Flushed Pulmonary Edema
Flushed pulmonary edema is a clinical presentation of acute pulmonary edema characterized by warm extremities, peripheral vasodilation, and normal or elevated blood pressure, typically seen in hypertensive heart failure with preserved left ventricular function. 1
Clinical Presentation and Pathophysiology
Flushed pulmonary edema represents one specific phenotype of acute pulmonary edema with distinct hemodynamic characteristics:
- Appearance: Patients present with warm, well-perfused extremities (hence "flushed")
- Blood pressure: Normal to elevated (often hypertensive)
- Cardiac function: Relatively preserved left ventricular systolic function
- Pathophysiology: Results from a combination of:
- Increased systemic vascular resistance
- Fluid redistribution rather than fluid accumulation
- Acute increase in left ventricular filling pressures
- Rapid fluid shift from intravascular compartment into pulmonary interstitium and alveoli 2
This contrasts with "cold" pulmonary edema, which presents with peripheral vasoconstriction, cool extremities, and is typically associated with cardiogenic shock and reduced cardiac output.
Clinical Classification
According to the European Society of Cardiology guidelines, flushed pulmonary edema falls under the category of "hypertensive heart failure" within the clinical classification of acute heart failure syndromes 3:
- Characterized by signs and symptoms of heart failure accompanied by high blood pressure
- Relatively preserved left ventricular systolic function
- Increased sympathetic tone with tachycardia and vasoconstriction
- Patients may be euvolemic or only mildly hypervolemic
- Present frequently with signs of pulmonary congestion without signs of systemic congestion 3
Diagnostic Features
Key diagnostic features include:
- Acute onset of respiratory distress
- Bilateral pulmonary rales/crackles
- Orthopnea and tachypnea
- Warm, well-perfused extremities
- Normal or elevated blood pressure
- Chest radiograph showing bilateral interstitial edema
- Relatively preserved left ventricular ejection fraction on echocardiography
- Elevated natriuretic peptide levels
Management Approach
The management of flushed pulmonary edema focuses on rapid reduction of preload and afterload:
Vasodilator therapy:
Diuretic therapy:
- IV furosemide 40 mg injected slowly (over 1-2 minutes)
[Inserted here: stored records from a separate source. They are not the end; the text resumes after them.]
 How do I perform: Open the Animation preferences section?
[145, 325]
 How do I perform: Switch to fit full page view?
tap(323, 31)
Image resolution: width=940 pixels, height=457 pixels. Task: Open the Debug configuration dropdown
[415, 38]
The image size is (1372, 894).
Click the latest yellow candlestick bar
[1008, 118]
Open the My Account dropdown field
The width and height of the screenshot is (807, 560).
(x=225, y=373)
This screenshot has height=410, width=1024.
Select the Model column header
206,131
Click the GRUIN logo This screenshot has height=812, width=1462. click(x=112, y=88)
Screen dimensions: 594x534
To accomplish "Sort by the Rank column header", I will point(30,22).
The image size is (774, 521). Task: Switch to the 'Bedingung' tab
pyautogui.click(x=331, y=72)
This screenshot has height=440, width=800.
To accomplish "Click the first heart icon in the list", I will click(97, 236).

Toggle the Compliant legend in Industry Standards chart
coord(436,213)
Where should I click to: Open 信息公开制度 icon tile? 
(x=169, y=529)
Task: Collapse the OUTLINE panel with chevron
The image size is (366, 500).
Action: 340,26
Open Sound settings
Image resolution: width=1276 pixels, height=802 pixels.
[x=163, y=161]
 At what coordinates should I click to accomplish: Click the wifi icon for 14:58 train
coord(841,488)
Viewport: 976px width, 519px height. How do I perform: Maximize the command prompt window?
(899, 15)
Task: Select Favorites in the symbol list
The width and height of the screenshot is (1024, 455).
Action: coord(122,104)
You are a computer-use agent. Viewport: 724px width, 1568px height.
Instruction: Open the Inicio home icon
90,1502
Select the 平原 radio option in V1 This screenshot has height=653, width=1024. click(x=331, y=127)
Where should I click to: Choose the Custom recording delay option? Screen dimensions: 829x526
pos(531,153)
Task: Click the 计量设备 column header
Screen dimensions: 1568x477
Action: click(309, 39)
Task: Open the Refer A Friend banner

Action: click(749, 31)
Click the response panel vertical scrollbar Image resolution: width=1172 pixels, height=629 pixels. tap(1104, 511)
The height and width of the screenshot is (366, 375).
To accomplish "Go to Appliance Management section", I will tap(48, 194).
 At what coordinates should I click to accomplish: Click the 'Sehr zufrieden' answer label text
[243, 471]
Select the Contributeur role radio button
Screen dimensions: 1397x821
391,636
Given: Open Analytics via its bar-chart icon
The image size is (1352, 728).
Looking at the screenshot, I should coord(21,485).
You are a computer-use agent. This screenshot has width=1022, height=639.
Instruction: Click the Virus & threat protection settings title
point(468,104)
- If inadequate response within 1 hour, dose may be increased to 80 mg 4
Non-invasive ventilation:
- CPAP or BiPAP should be initiated promptly for patients with respiratory distress
- Reduces work of breathing and improves oxygenation
- Significantly reduces need for endotracheal intubation 1
Oxygen therapy:
- Supplemental oxygen for SpO₂ <90% or PaO₂ <60 mmHg
- Avoid routine oxygen in non-hypoxemic patients 1
Treatment of underlying cause:
- Identify and treat any precipitating factors (e.g., hypertensive crisis, acute coronary syndrome)
Prognosis
Patients with hypertensive heart failure and flushed pulmonary edema typically have better outcomes compared to those with cardiogenic shock:
- Lower in-hospital mortality
- Patients usually discharged alive and frequently asymptomatic 3
- However, risk of rehospitalization remains high (almost half of patients within 12 months) 3
Common Pitfalls and Caveats
Overreliance on diuretics: While diuretics are important, vasodilators are equally or more important in the acute management of flushed pulmonary edema 2
Excessive fluid administration: Should be strictly avoided as it may worsen symptoms 1
Medication contraindications: Concomitant use of phosphodiesterase inhibitors (sildenafil, tadalafil, vardenafil) within 24-48 hours is contraindicated due to risk of profound hypotension 1
Monitoring requirements: Close monitoring of blood pressure during vasodilator therapy and non-invasive ventilation is essential to prevent hypotension 1
Differential diagnosis: Important to distinguish from non-cardiogenic pulmonary edema (ARDS), which requires different management approaches 3
Understanding the distinct pathophysiology and clinical presentation of flushed pulmonary edema allows for targeted therapy that can rapidly improve symptoms and outcomes in this specific subset of acute heart failure patients.